(Dataset entries)
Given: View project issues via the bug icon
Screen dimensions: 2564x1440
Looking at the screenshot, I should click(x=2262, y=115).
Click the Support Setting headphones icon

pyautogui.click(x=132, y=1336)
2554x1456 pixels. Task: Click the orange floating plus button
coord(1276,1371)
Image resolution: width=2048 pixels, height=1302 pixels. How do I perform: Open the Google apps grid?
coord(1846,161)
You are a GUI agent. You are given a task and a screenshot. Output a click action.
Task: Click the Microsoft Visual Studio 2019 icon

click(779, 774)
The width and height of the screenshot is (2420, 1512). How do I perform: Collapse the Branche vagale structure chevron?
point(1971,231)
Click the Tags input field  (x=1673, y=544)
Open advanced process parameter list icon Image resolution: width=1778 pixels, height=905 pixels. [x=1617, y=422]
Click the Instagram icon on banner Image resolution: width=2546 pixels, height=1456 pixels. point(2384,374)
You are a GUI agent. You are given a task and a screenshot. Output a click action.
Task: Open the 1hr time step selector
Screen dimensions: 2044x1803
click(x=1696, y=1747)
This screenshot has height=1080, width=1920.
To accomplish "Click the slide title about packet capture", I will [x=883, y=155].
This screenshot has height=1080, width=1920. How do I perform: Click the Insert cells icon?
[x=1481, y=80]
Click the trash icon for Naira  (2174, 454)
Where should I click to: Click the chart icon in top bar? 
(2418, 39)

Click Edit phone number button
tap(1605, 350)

## Your task
Begin with the line containing "This screenshot has height=1080, width=1920. How" and repeat each line exactly until the records above end.

## Task solution
This screenshot has height=1080, width=1920. How do I perform: Click the Insert cells icon?
[x=1481, y=80]
Click the trash icon for Naira  (2174, 454)
Where should I click to: Click the chart icon in top bar? 
(2418, 39)

Click Edit phone number button
tap(1605, 350)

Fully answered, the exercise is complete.